On Thu, Jan 27, 2011 at 01:27:57PM +0100, Marek Lindner wrote:
Hi,
- shost = wifi_hdr->addr2;
- if (fc & IEEE80211_FCTL_FROMDS)
shost = wifi_hdr->addr3;
- else if (fc & IEEE80211_FCTL_TODS)
shost = wifi_hdr->addr4;
- dhost = wifi_hdr->addr1;
- if (fc & IEEE80211_FCTL_TODS)
dhost = wifi_hdr->addr3;
What would happen if you happened to pick up a WDS packet? Four addresses in the packet. Do we see sensible addresses?

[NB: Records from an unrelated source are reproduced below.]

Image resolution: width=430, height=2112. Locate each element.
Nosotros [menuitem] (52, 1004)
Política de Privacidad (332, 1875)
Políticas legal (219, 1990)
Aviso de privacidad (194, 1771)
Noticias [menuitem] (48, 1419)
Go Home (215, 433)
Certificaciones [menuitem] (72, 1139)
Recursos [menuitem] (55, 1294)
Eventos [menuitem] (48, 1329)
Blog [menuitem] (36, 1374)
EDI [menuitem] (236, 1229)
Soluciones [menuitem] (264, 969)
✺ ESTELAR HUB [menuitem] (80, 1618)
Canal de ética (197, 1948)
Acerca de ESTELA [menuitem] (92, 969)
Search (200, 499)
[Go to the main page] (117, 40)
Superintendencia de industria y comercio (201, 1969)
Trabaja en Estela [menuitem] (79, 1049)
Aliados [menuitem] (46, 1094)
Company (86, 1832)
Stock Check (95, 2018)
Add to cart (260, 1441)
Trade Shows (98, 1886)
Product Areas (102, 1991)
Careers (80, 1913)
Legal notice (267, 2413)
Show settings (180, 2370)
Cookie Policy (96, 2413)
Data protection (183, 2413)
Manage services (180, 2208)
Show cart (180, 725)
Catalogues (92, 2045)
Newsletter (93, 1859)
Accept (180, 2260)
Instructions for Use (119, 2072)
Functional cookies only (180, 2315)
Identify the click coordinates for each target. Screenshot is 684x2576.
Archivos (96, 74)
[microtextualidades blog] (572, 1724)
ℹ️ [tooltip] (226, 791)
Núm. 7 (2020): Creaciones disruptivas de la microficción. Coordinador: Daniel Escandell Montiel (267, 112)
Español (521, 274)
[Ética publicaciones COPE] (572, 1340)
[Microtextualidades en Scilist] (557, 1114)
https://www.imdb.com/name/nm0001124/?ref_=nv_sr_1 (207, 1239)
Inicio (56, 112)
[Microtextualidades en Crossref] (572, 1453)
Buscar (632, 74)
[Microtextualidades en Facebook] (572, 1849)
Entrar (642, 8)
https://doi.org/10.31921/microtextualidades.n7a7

we should - that is what addr4 is used for but I did not test it. Let me know if it does not work for you.
- hdr_len = 24;
- if ((fc & IEEE80211_FCTL_FROMDS) && (fc & IEEE80211_FCTL_TODS))
hdr_len = 30;
Again, WDS? We are now a few bytes out when decoding the rest of the packet.
OK. Sorry. I'm wrong.
What confused me is time spent debugging WDS in madwifi. It has macros similar to what you have:
#define IEEE80211_FC1_DIR_NODS 0x00 /* STA->STA */ #define IEEE80211_FC1_DIR_TODS 0x01 /* STA->AP */ #define IEEE80211_FC1_DIR_FROMDS 0x02 /* AP ->STA */ #define IEEE80211_FC1_DIR_DSTODS 0x03 /* AP ->AP */
So i was expecting to see something like DSTODS. However the madwifi macros are for the complete DIR field, where as you are looking at individual bits. So
(fc & IEEE80211_FCTL_FROMDS) && (fc & IEEE80211_FCTL_TODS)
is equivalent to the madwifi IEEE80211_FC1_DIR_DSTODS.
So you header length calculation looks O.K.